Interpretation of Governing CC&R Sections
The dispute revolved around the specific language in the Declaration of Covenants, Conditions, Restrictions and Easements.
Section
Provision
Significance in the Case
The HOA must “Replace and maintain all landscaping and other Improvements as originally installed by Declarant on the Public Yards of Lots…“
This became the dispositive clause. The Petitioner’s entire claim depended on proving the tree was “originally installed by Declarant.”
“Private Yard” means that portion of a Yard which is enclosed or shielded from view… so that it is not generally Visible from Neighboring Property. “Public Yard” means that portion of a Yard which is generally visible from Neighboring Property…
This created a central point of interpretive conflict. The Petitioner argued the clause meant “enclosed and not visible,” while the HOA argued it meant “enclosed or shielded.” The Judge ultimately did not rule on this ambiguity.
“Visible from Neighboring Property” means… visible to a person six feet tall standing on any part of such neighboring property…
This definition supported the Petitioner’s claim that his backyard was, in fact, “visible” from the common area walkway.
Administrative Law Judge’s Rulings and Rationale
The Administrative Law Judge (ALJ) dismissed the Petitioner’s case in both the initial hearing and the rehearing, focusing on the burden of proof related to a single, critical phrase in the CC&Rs.

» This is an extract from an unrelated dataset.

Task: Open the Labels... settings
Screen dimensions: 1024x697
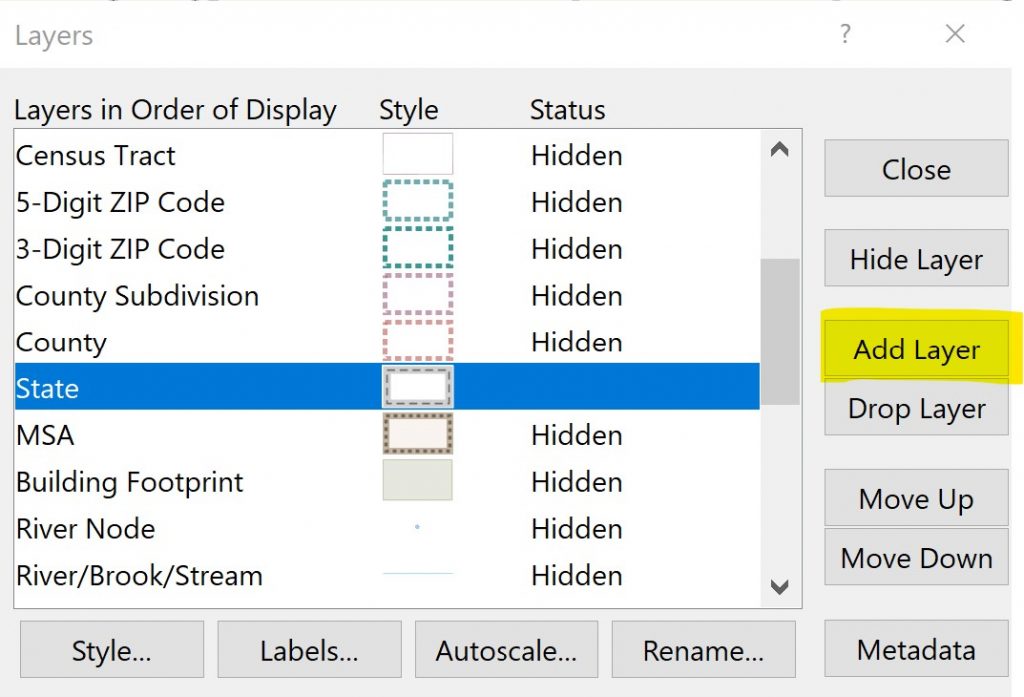Action: [x=309, y=651]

Initial Decision (September 24, 2018)
• Avoidance of Ambiguity: The ALJ acknowledged the potential merit of the Petitioner’s interpretation of “Public Yard,” stating “the language of the CC&Rs may lend itself to a reading that Respondent is responsible for the maintenance of the enclosed back yards of the interior homes.” However, the ALJ concluded the tribunal was “not required to reach that issue in this matter.”

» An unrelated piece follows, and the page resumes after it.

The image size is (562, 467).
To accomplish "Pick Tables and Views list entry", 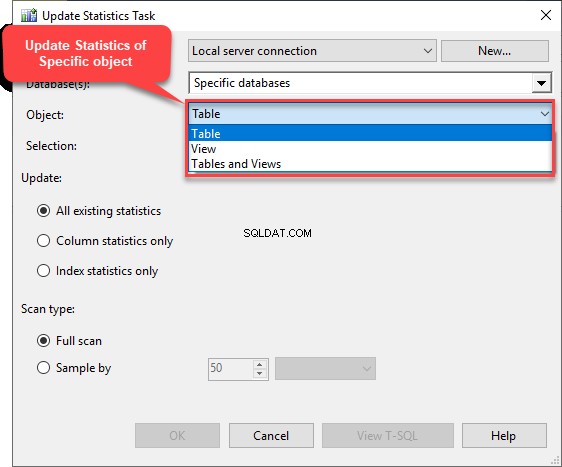I will (370, 164).

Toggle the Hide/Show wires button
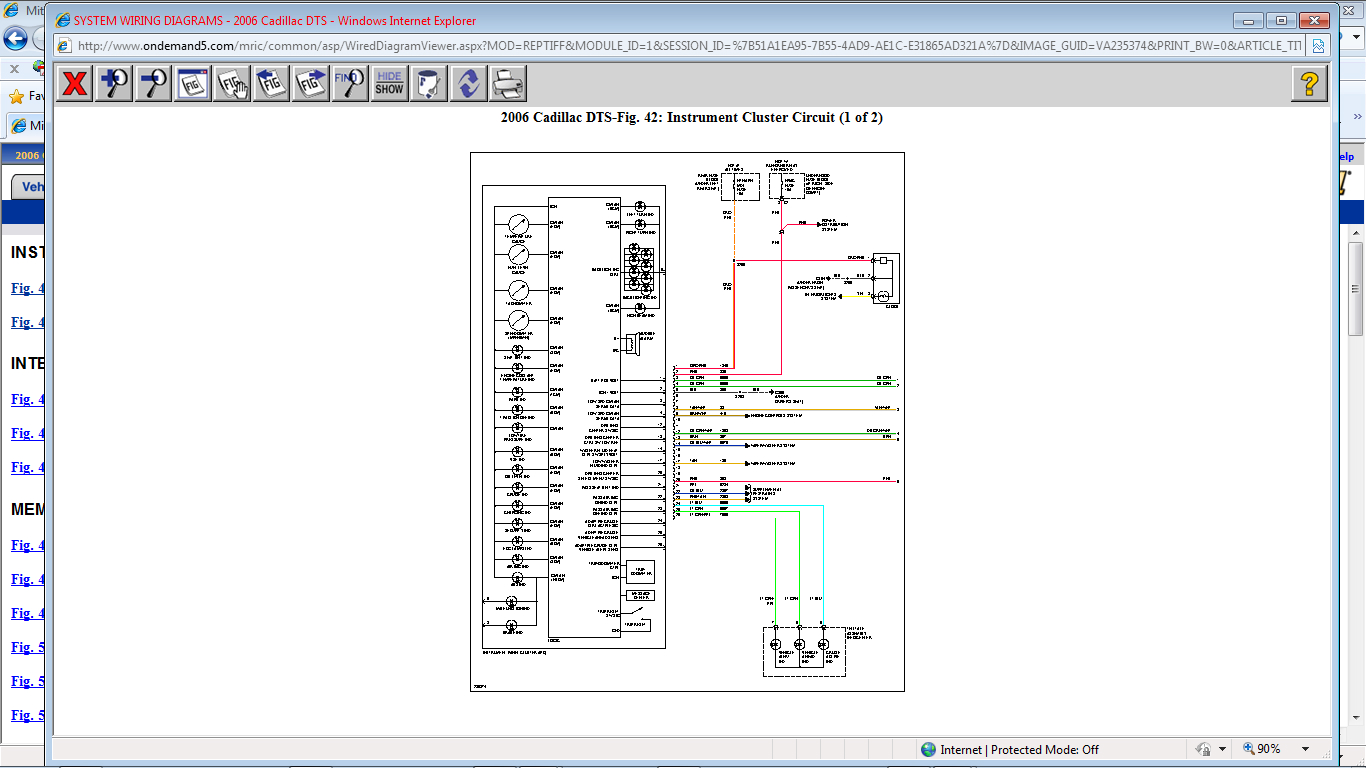click(x=389, y=84)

• Focus on “Originally Installed by Declarant”: The decision hinged entirely on Section 7.1.4. The ALJ found that the “Petitioner failed to present any evidence that the tree at issue was originally installed by the Declarant.”
• Lack of Proof: The ALJ noted that the tree’s rapid regrowth from 2013 to 2018 made it impossible to conclude that the original tree must have been planted by the developer in 2000.
• Conclusion: The Petitioner failed to meet the “preponderance of the evidence” burden of proof, and the petition was dismissed.
Rehearing Decision (January 31, 2019)
• Rejection of Petitioner’s Inferences: The ALJ characterized the Petitioner’s evidence regarding the tree’s age and the irrigation system as “suppositions and inferences.”
• Credibility of Respondent’s Testimony: In contrast, the ALJ found the testimony of HOA President Maureen Karpinski to be “the only credible evidence offered regarding the landscaping of the homes.”
• Definitive Factual Finding: Based on Ms. Karpinski’s testimony, the ALJ concluded there was “no evidence there was any landscaping or improvements originally installed by Declarant.”
• Final Conclusion: As the precondition of Section 7.1.4 (that landscaping be “originally installed by Declarant”) was not met, the HOA had no maintenance duty for the Petitioner’s backyard. The Petitioner again failed to establish his case by a preponderance of the evidence, and the petition was dismissed with finality.